Chronocorrelation of the late paleozoic to triassis world: a time of climate and biodiversity change

古生代晚期至三叠纪世界的时间相关性：气候和生物多样性变化的时期

• 批准号: 46214-2007
• 负责人: Henderson, Charles
• 金额: $ 2.44万
• 依托单位: University of Calgary
• 依托单位国家: 加拿大
• 项目类别: Discovery Grants Program - Individual
• 财政年份: 2011
• 资助国家: 加拿大
• 起止时间: 2011-01-01 至 2012-12-31
• 项目状态: 已结题
• 来源: https://www.nserc-crsng.gc.ca/ase-oro/Details-Detailles_eng.asp?id=475069
• 关键词: Chronocorrelation; late; paleozoic; triassis; world

Demonstrating the time equivalence of events, or chronocorrelation, involves all available means including biostratigraphy, numerical dating, remanent magnetism and geochemical signatures. Chronocorrelation of the Late Paleozoic and Triassic (355 to 200 million years ago) has immediate relevance to changes we are witnessing today on Planet Earth, including climate change and dramatic changes in biodiversity. Understanding the detailed dynamics that led to climate changes and biodiversity collapse will demand high resolution and temporal precision and the collaborative efforts of a community of geoscientists. This project is part of that effort and largely aimed at producing biostratigraphic (temporal) control using conodonts. Conodonts were an eel-like animal whose only hard parts included microscopic teeth. The rapid evolution of this extinct group is represented by distinct changes in form of the teeth. The relevance and significance of this research is indisputable; many of the changes we are experiencing or anticipating today are foreshadowed by events that occurred during the Late Paleozoic and Triassic. The Pennsylvanian and Early Permian were witness to periods of glacial and interglacial events resulting in rapid sea-level changes, an issue particularly relevant in today's discussions of the consequences of potential global warming. During the Early Permian plate tectonics brought a series of continental fragments together as a giant supercontinent (Pangea), resulting in the increase of aridity in much of the continental interior, another concern of modern climate change as we continue to see record temperatures over much of the planet. All of these factors contributed toward an ecologic collapse and major extinction, particularly near the end of the Permian - an extinction often referred to as the greatest extinction in Earth's history (95% of species). The Triassic began as a desolate world nearly barren of life, but during a recovery interval, life began to diversify again in a series of pulses. Today we are living during an interglacial period that has seen profound changes in climate and biodiversity. What will the future bring? Better understanding the timing of past events may provide an answer.

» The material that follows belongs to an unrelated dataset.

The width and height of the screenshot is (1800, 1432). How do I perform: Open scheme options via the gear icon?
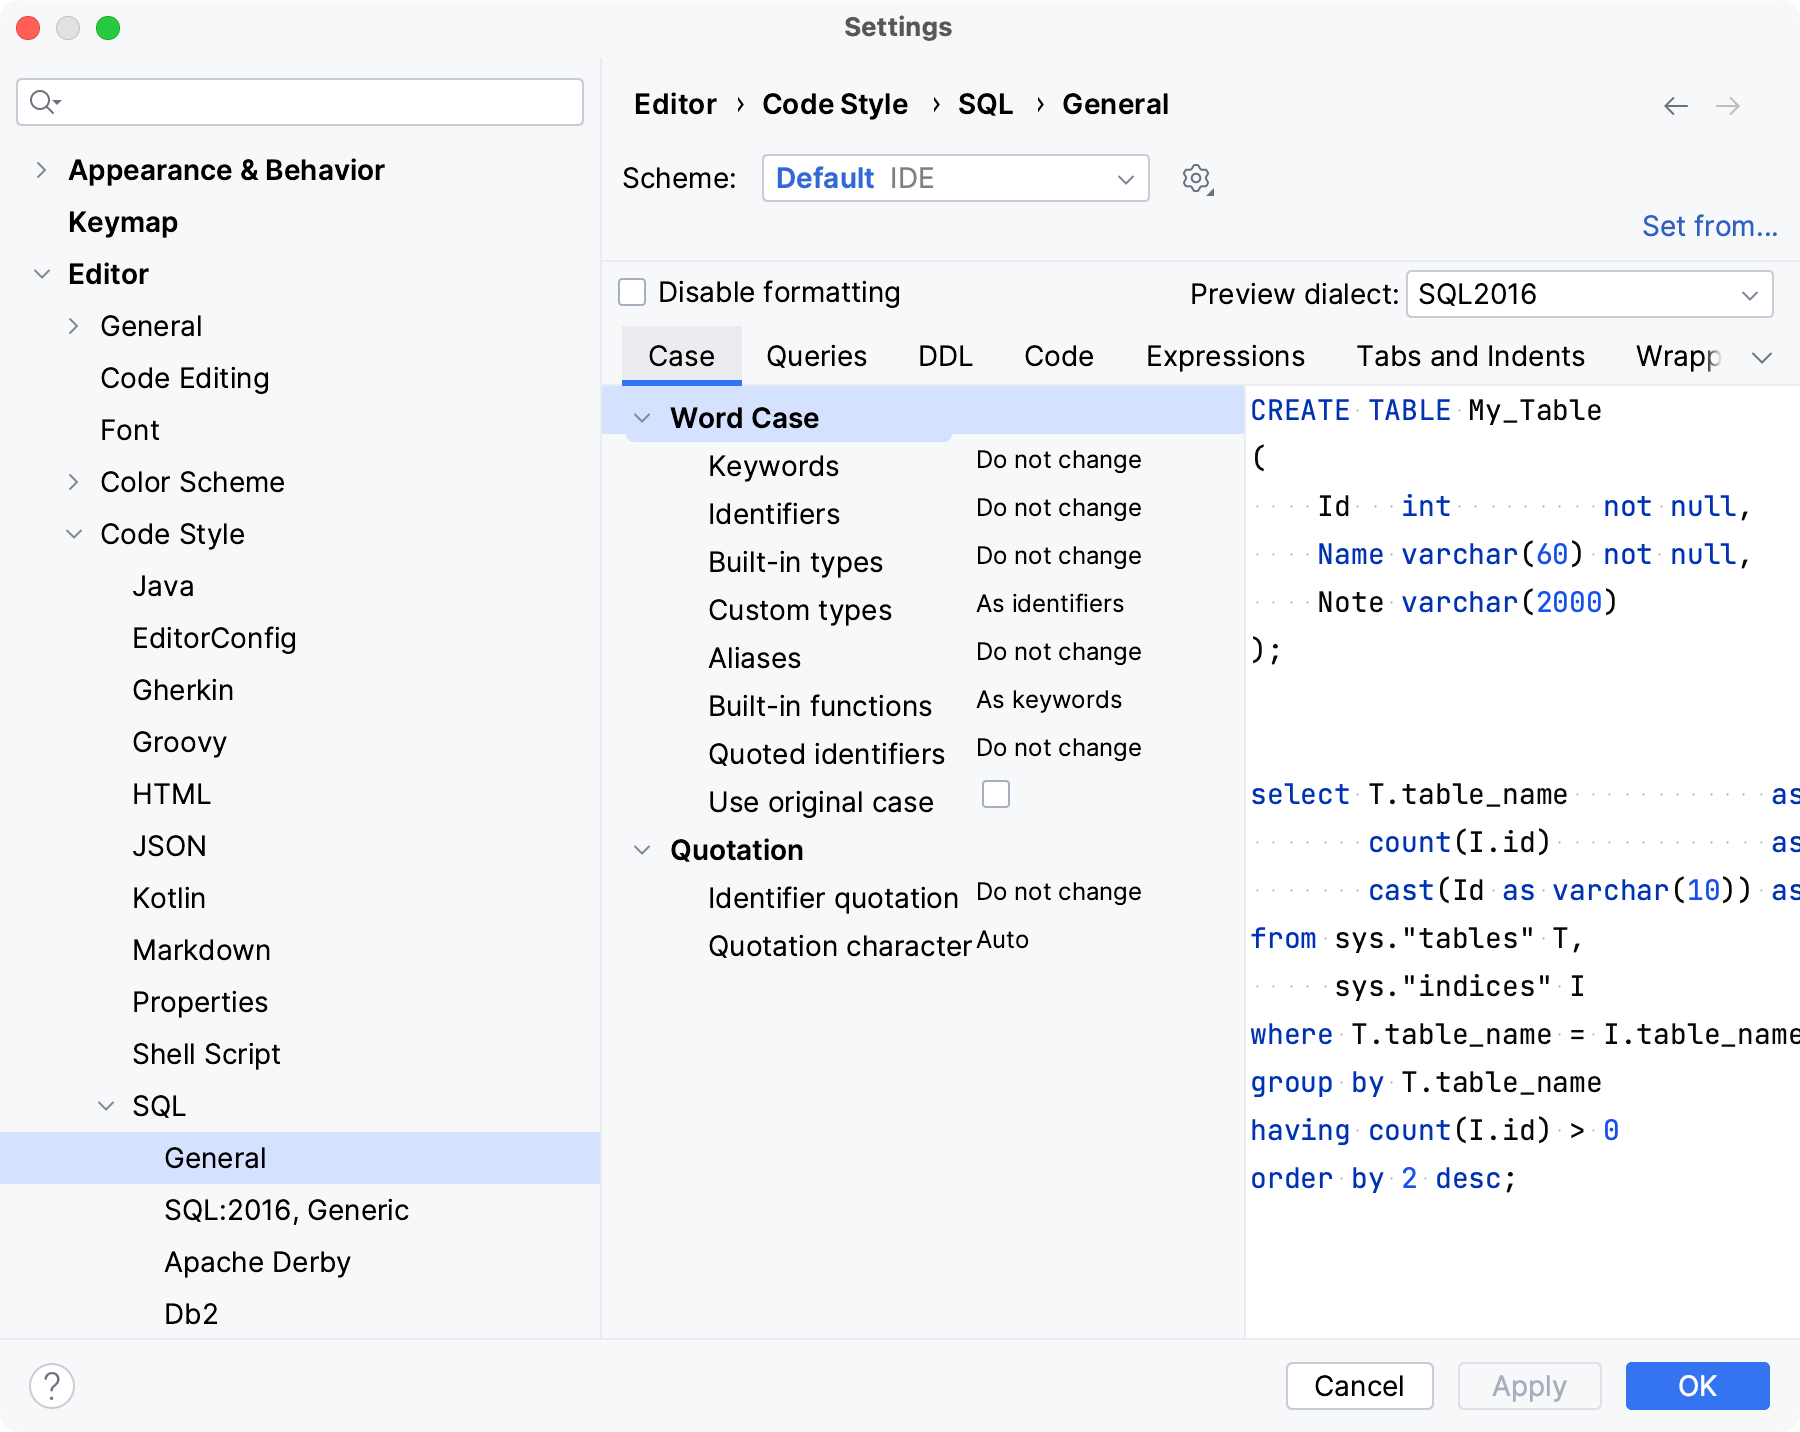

证明事件的时间等效性或年代相关性涉及所有可用的手段，包括生物地层学、数字测年、地磁学和地球化学特征。晚古生代和三叠纪（3.55亿至2亿年前）的年代相关性与我们今天在地球上目睹的变化有直接的关系，包括气候变化和生物多样性的巨大变化。 了解导致气候变化和生物多样性崩溃的详细动态将需要高分辨率和时间精度以及地球科学家社区的合作努力。该项目是这一努力的一部分，主要目的是利用牙形刺进行生物地层（时间）控制。牙形刺是一种类似鳗鱼的动物，其唯一坚硬的部分包括微小的牙齿。这个灭绝的群体的快速进化表现在牙齿形状的明显变化上。这项研究的相关性和重要性是无可争议的;我们今天正在经历或预期的许多变化都预示着晚古生代和三叠纪发生的事件。 宾夕法尼亚和早二叠世见证了导致海平面快速变化的冰期和间冰期事件，这一问题在今天讨论潜在的全球变暖后果时尤为重要。 在早二叠世，板块构造将一系列大陆碎片聚集在一起，形成一个巨大的超大陆（盘古大陆），导致大陆内部大部分地区的干旱程度增加，这是现代气候变化的另一个问题，因为我们继续看到地球大部分地区的温度创纪录。所有这些因素都导致了生态崩溃和大灭绝，特别是在二叠纪末期，这一灭绝通常被称为地球历史上最大的灭绝（95%的物种）。 三叠纪开始时是一个荒凉的世界，几乎没有生命，但在恢复期间，生命开始在一系列脉冲中再次多样化。今天，我们生活在一个间冰期，气候和生物多样性发生了深刻变化。未来会怎样？更好地了解过去事件的时间可能会提供答案。